Alfred Hitchcock in movies is called the master of suspense. He is unique that way – in this comparatively young art, existing for a little over a hundred years and having started basically with slapstick and vaudeville comedy – he has made unforgettable classics, such as The Man Who Knew too Much, North by Northwest, Birds, To Catch a Thief or Rear Window.
In all of the above a recurring theme is the immaculate, enticing and tall, beautiful blonde, characterized by a definitive ‘come-hither’ look and graceful and stylish appearance, made up to swooning point, into that quality Hollywood always sells best:
The larger-than-life heroes and heroines.
A memorable exchange between the two main characters takes place in a few scattered scenes in North by Northwest:
After a brief, passionate encounter that these days would be called a ‘one-night-stand’, the two main characters are hurdled and chased through a story of mystery, spies, agents, government secrets and espionage at its most polished and at the same time elegant suspense including mysterious strangers and hidden ‘looks’.
Yet, the looks of men towards women are not that hidden, especially on camera…
I am driving at the underlying principle of patriarchal society where men are supposed to judge a woman and her attractiveness by looks, three-fold:
- Look-at-her: Gaze, look, pay attention, by using the visual capabilities nature has provided – and, more importantly, culture has instilled…
- Looks: Is she dressed nicely, to signal she is ready to attract attention – at least – and has an even and nicely shaped face, in turn considered to be bautiful?
- Looking-back: Are the eyes expressive of preparedness, the ‘come-hither’ look?
This way, the term ‘looks’ gets an almost completely changed meaning, which encompasses all the aspects and often unconscious implications:
Women are looking a certain way, ‘at’ a guy – and ‘to’ a guy – and are judged – thus:
Either interesting in the role of fleeting and perhaps even exciting adventure – not to be taken seriously and easily passed over.
Or, on the other hand, rather plain, less ‘enticing’ looks and thus ready to be made into a (house)-wife…
I add an edit of the scenes in North by Northwest here.
I find them almost revolutionary on Alfred Hitchcock’s part, to whom one cannot help take off one’s hat, any time!
They make abundantly clear if you care to listen closely, how easily the above stereotypes cause misunderstanding, at least.
Hitchcock shows female lead characters who are almost completely out of tune in the mid-nineteen-fifties:
Self-dependent, courageous and ready to take a stand – underneath all that polish… But perhaps these qualities are still far too much overlooked in women, even these days…
Let’s ‘look’ past the image(s) that make up our idea of the world – or our idea of women.
But then of course, there are always those who do not know about or realize the above – and may stay in a comparatively adolescent approach, what I like to call ‘the giggle state’ regardless of their true age, on these subjects.

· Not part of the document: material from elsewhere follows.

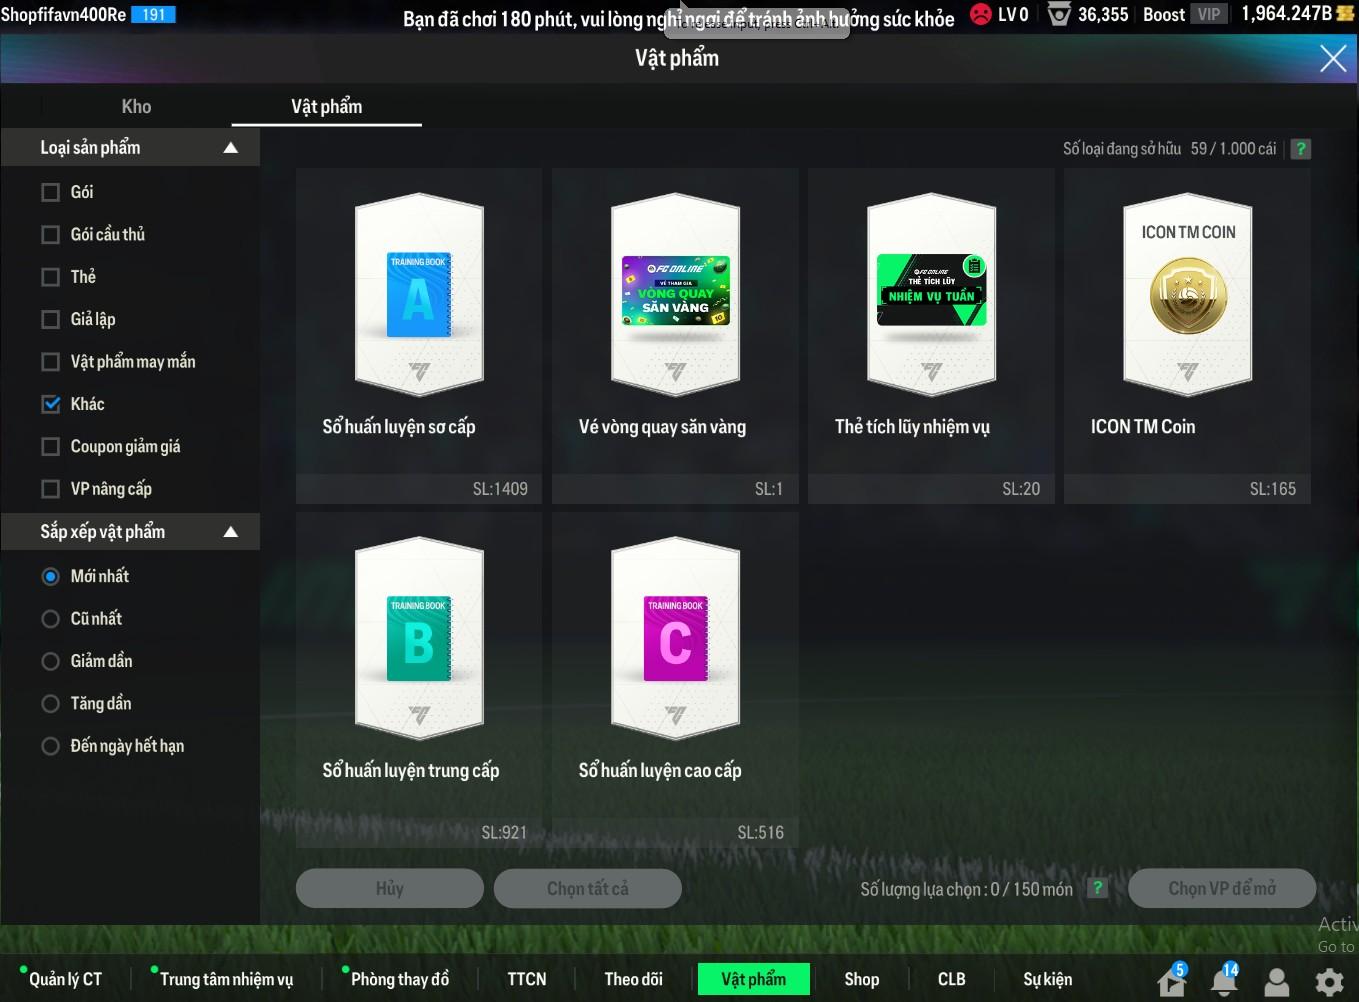Open the Shop menu item
The width and height of the screenshot is (1359, 1002).
pos(861,979)
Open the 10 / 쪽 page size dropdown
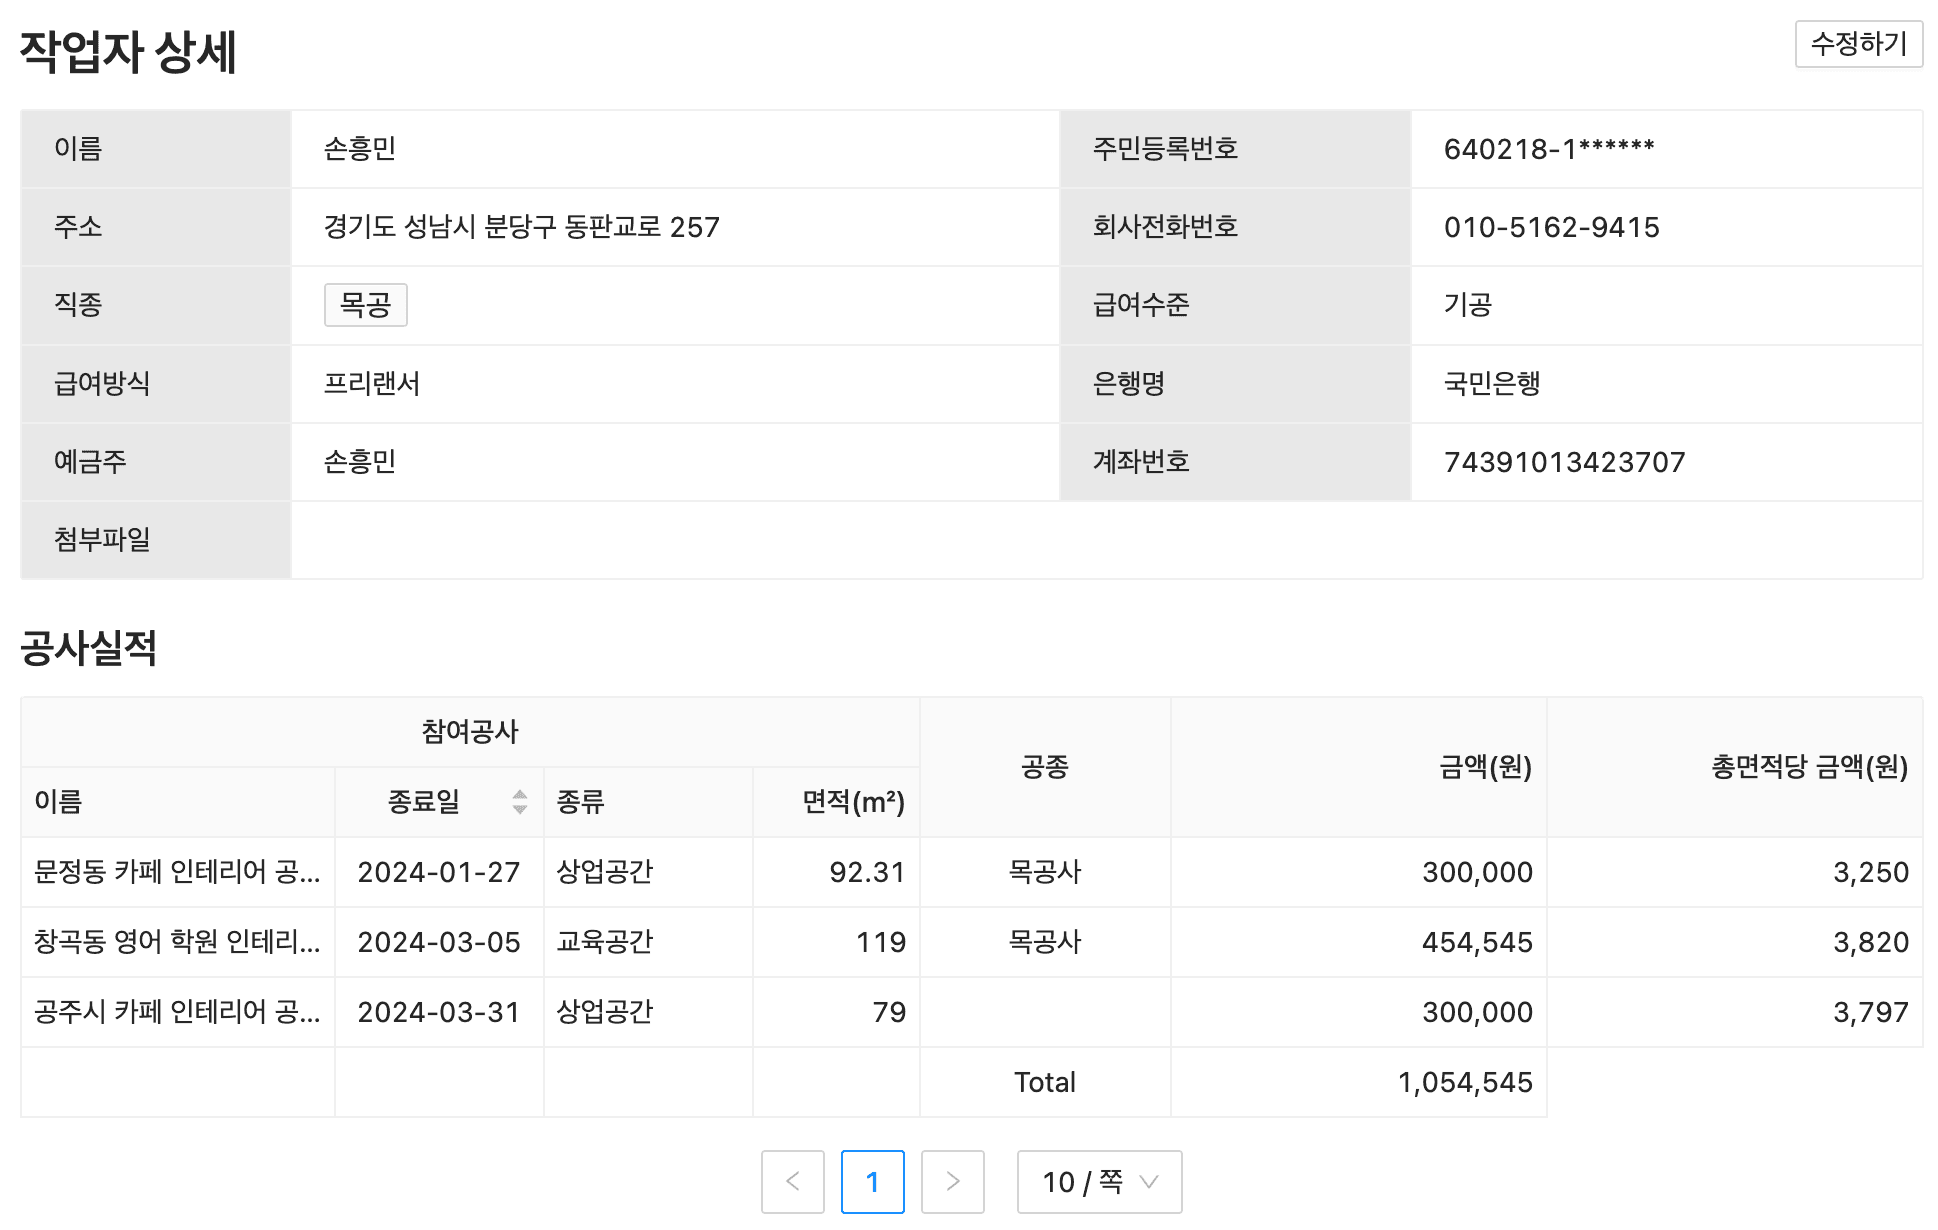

Usually a smaller percentage of any population, I am happy to note.
It might appear as if I was solely drawing on my own ideas or observations for this. But quite simply, the whole of social sciences (recently also: behavioral sciences) have been describing these patterns for centuries.
“social science, any branch of academic study or science that deals with human behaviour in its social and cultural aspects.” (Britannica)
I love to find out about people, humans and the real causes and effects, looking past images and traditions or customs that hamper knowledge rather than help it along.